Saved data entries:
▬▬▬
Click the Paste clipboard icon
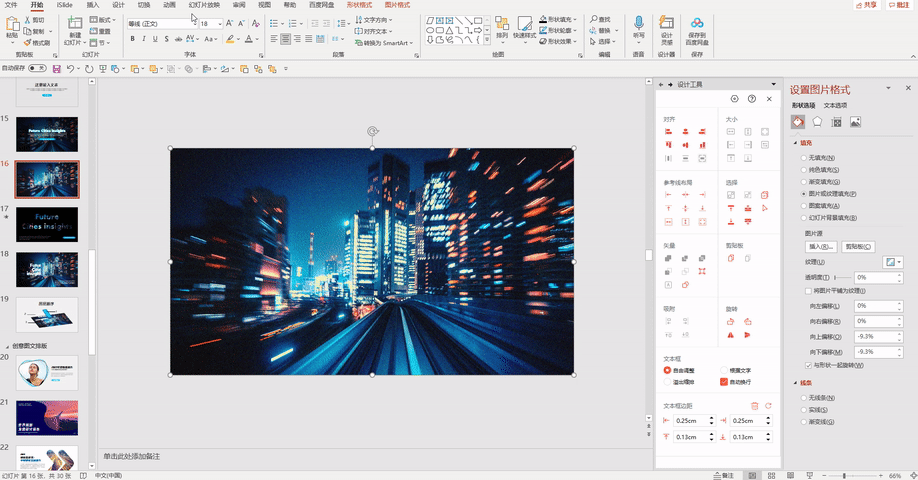pos(12,24)
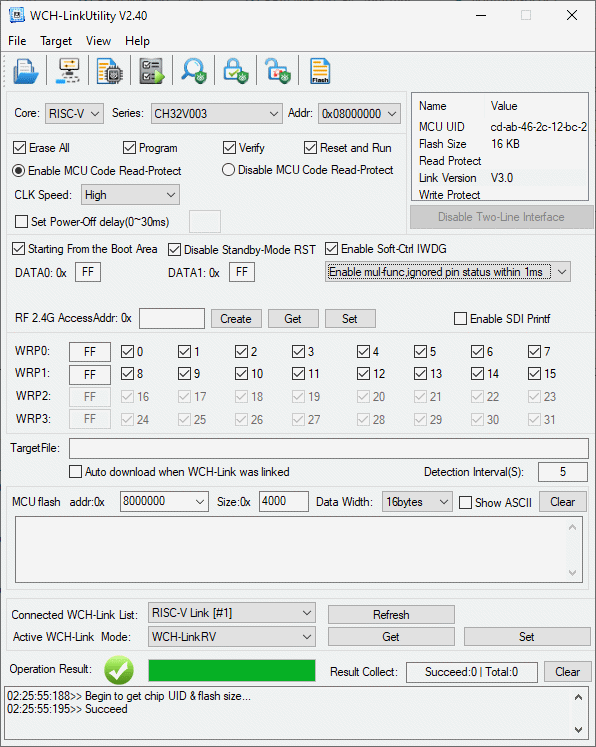Toggle Auto download when WCH-Link was linked
596x747 pixels.
point(75,472)
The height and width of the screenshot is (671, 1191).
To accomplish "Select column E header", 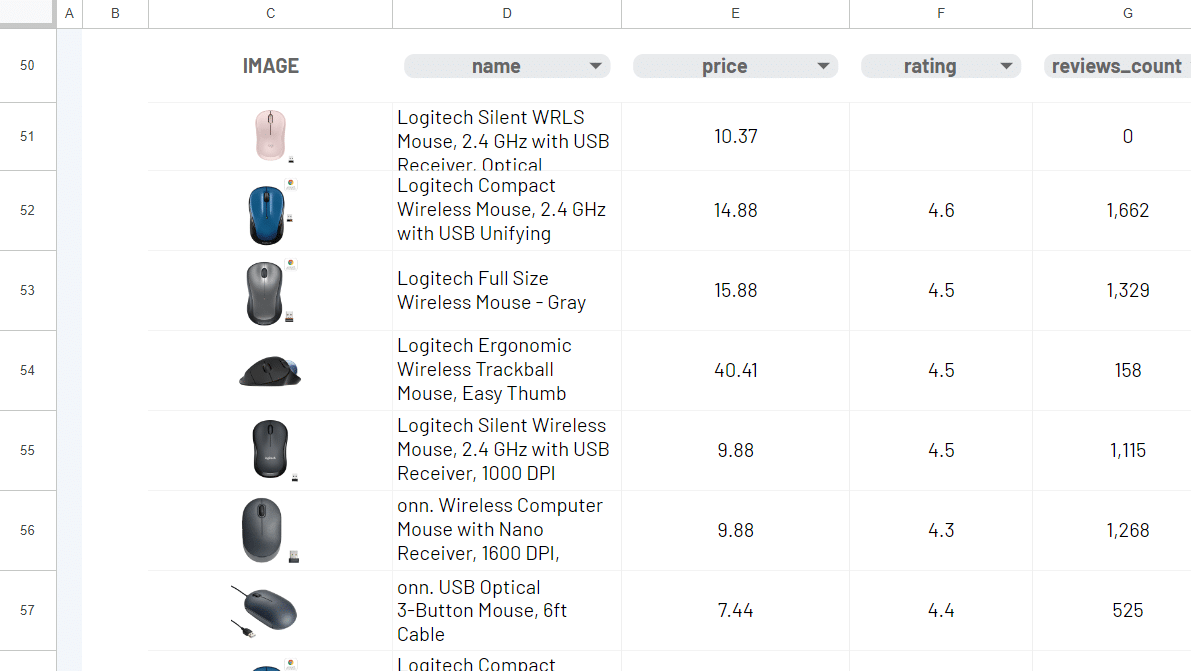I will point(735,13).
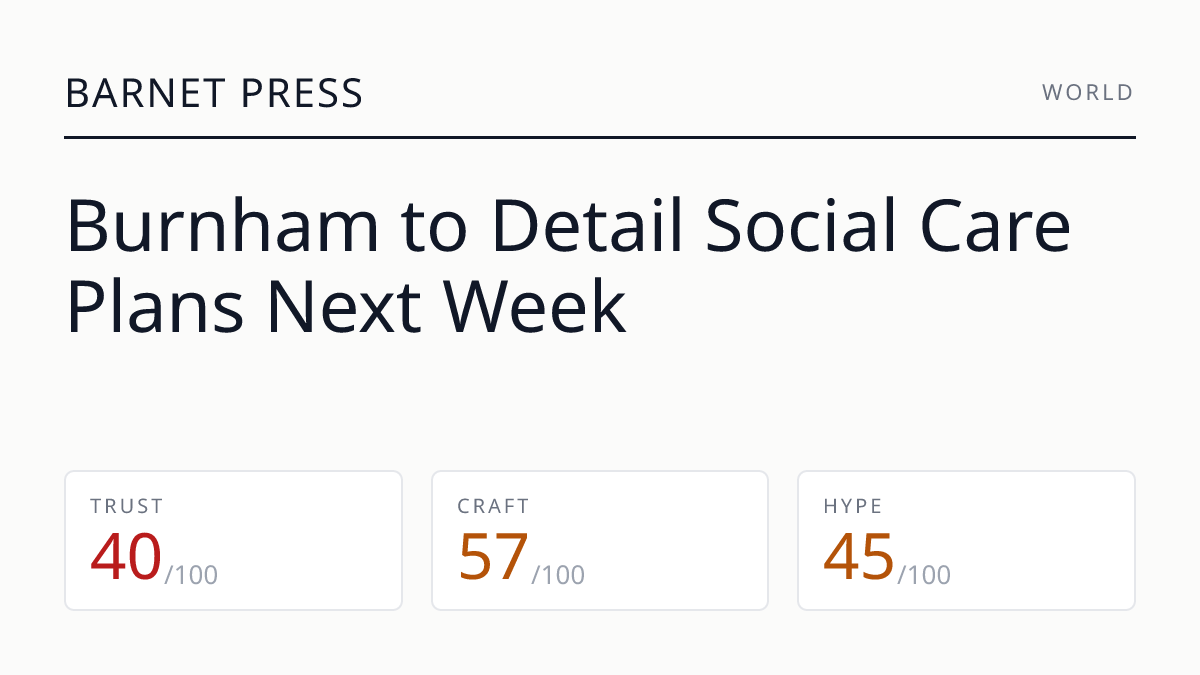
Task: Click the TRUST label text
Action: tap(127, 506)
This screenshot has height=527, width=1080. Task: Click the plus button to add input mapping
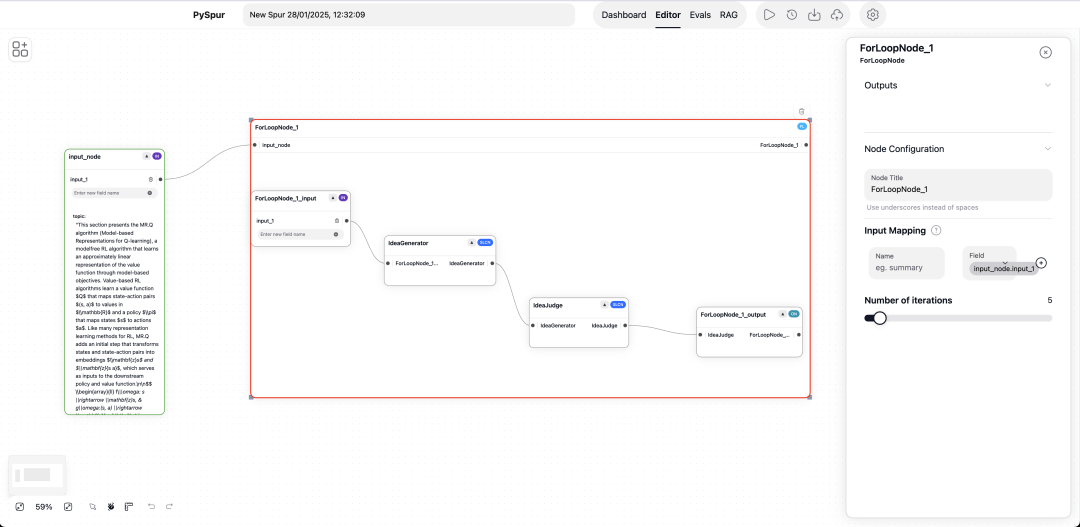[x=1041, y=263]
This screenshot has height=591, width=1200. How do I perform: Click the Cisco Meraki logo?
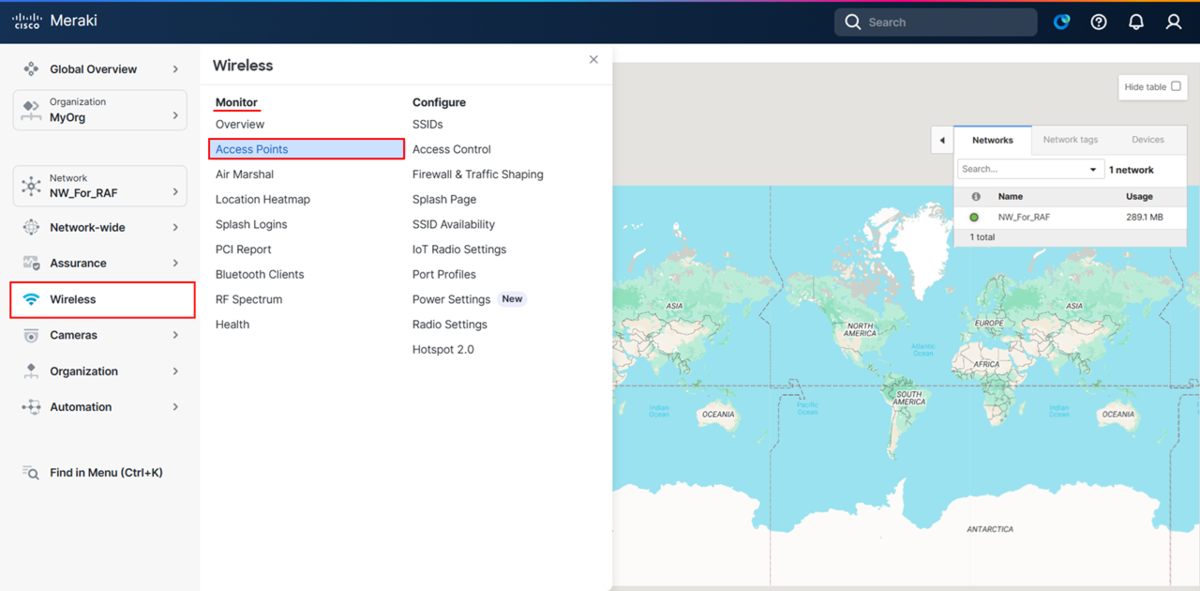(55, 21)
▬▬▬
> **PROBLEM DESCRIPTION**: Return only the lines that start at the line containing "This screenshot has height=591, width=1200." and finish at the last line of the entries, exactly as written and without pictures.

> **SOLUTION BELOW**:
This screenshot has height=591, width=1200. How do I perform: Click the Cisco Meraki logo?
(55, 21)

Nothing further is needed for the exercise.